> [Exercise 1]:
Answer these questions from the post about Google Analytics data:
(a) Where does the writer get the data?
(b) What does the writer want to put the data into?
(c) Which part of the data can the writer not figure out how to store?
> [Exercise 2]: Rewrite the section of the post about Google Analytics data that begins with "I have been" and ends with "that makes sense.", with "table" in place of "data frame".

> [Text]:
• • • • •

1

I have been struggling with this logic. I am getting data from google analytics in this format, per user per site. (So these are all the activities that one user performed on the site) I cannot change the format in which I receive the data.

PROBLEM: I am running a loop through all of the users and get this output for each user. I want to put this data into a data frame in order to use it later. The problem I have, is the 'activities':[{.....},{......}] part, I cannot figure out to store all of this data in a way that makes sense.

• • • • •

> [Data]:

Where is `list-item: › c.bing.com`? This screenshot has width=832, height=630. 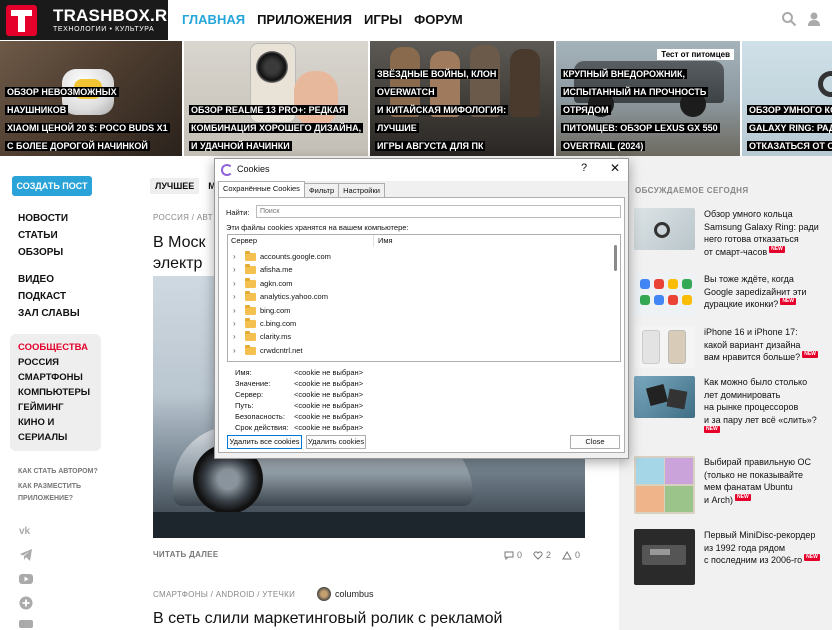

• • • • •

> [Response area 1]:
(a) From Google Analytics.
(b) A data frame.
(c) The 'activities' part.

> [Response area 2]:
I have been struggling with this logic. I am getting data from google analytics in this format, per user per site. (So these are all the activities that one user performed on the site) I cannot change the format in which I receive the data.

PROBLEM: I am running a loop through all of the users and get this output for each user. I want to put this data into a table in order to use it later. The problem I have, is the 'activities':[{.....},{......}] part, I cannot figure out to store all of this data in a way that makes sense.